Copy out each line of the data below in which the string "Given" appears.

##### Data

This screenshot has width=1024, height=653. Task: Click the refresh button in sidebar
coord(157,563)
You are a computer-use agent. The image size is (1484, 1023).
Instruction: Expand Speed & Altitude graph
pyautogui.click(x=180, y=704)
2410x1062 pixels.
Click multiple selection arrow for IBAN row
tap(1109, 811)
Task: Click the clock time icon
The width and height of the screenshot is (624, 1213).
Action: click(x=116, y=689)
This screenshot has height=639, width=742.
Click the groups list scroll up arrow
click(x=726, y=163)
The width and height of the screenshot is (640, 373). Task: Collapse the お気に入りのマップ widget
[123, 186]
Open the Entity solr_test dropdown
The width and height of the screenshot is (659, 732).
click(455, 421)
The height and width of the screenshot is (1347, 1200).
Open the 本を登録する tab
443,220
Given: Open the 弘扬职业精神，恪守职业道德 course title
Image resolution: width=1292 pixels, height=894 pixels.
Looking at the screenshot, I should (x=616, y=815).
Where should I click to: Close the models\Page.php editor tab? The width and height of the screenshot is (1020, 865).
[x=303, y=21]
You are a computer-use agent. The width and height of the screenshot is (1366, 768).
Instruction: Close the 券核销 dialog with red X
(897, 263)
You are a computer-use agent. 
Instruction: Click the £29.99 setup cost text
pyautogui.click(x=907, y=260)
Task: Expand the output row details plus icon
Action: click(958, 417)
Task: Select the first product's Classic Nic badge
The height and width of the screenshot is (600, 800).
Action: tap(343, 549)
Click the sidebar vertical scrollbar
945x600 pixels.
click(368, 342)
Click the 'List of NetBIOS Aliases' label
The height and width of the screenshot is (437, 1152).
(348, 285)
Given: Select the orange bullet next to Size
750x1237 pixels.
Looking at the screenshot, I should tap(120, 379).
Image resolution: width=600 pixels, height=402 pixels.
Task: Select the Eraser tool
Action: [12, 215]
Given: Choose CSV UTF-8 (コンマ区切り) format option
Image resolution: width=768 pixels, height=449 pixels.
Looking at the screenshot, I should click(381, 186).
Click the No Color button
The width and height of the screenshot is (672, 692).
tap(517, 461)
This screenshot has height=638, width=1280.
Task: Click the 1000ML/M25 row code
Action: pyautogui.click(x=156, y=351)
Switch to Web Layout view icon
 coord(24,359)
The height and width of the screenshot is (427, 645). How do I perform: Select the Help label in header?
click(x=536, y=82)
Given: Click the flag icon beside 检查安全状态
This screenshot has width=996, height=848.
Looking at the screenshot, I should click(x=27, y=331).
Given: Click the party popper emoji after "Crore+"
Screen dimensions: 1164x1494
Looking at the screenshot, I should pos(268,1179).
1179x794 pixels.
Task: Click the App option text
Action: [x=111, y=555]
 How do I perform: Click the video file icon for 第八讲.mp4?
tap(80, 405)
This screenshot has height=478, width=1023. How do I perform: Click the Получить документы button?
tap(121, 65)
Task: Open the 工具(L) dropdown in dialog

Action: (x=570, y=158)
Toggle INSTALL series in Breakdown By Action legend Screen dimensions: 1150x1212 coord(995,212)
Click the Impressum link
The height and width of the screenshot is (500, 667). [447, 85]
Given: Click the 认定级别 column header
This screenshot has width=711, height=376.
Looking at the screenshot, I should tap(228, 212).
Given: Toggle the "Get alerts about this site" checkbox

##########

- [Response box]
Given: Open the 弘扬职业精神，恪守职业道德 course title
Given: Select the orange bullet next to Size
Given: Choose CSV UTF-8 (コンマ区切り) format option
Given: Click the flag icon beside 检查安全状态
Given: Click the party popper emoji after "Crore+"
Given: Click the 认定级别 column header
Given: Toggle the "Get alerts about this site" checkbox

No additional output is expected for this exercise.